But life isn't meant to be lived thinking about things beyond our control. Robin recently said that maybe the tragedies his family have faced is some sort of karmic balance for all their incredible successes. Maybe. Though I don't believe the universe operates that way. The rain falls on us all.
Indeed, it is the challenges that in many ways shaped the Gibbs in terms of songcraft and even their legacy. If they hadn't fallen on tough financial times (and the boys weren't getting into a few scrapes with the law), they would have probably never left the UK and moved to Australia in the 1950s. If the brothers hadn't struggled to make friends in school, they wouldn't have had the same singular and insular drive. If even though Barry was the most in demand songwriter in Australia in the mid-60s (despite still being in his teens), they initially could barely get hits themselves, they probably wouldn't have gone back to England in 1967.

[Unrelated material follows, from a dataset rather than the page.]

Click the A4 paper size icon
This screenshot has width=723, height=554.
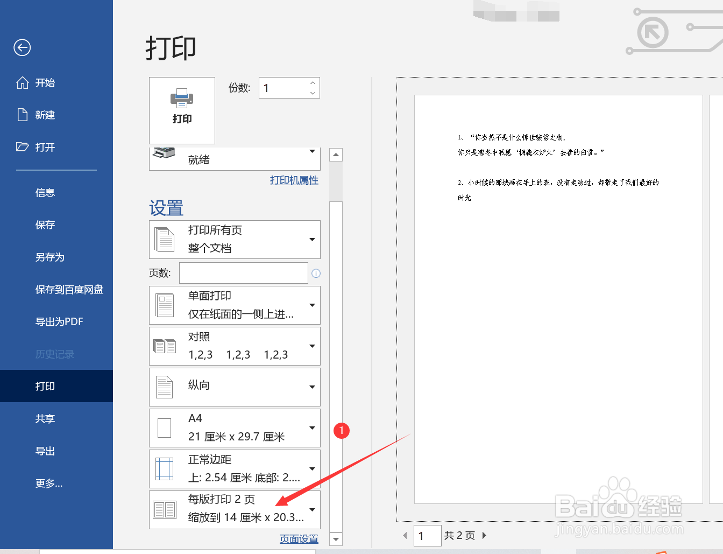coord(165,427)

If infighting hadn't driven the brothers apart in the late 60s, it wouldn't have paved the way for the timeless emotion of songs like Lonely Days and How Can You Mend A Broken Heart. If their career hadn't hit a brief stylistic rut in the early 70s, they wouldn't have reinvented themselves as mid-late 70s R&B Gods. If American radio hadn't turned their back on them in the 80s, they may not have written full albums for the likes of Barbra Streisand, Jimmy Ruffin, Dionne Warwick, Kenny Rogers and Diana Ross.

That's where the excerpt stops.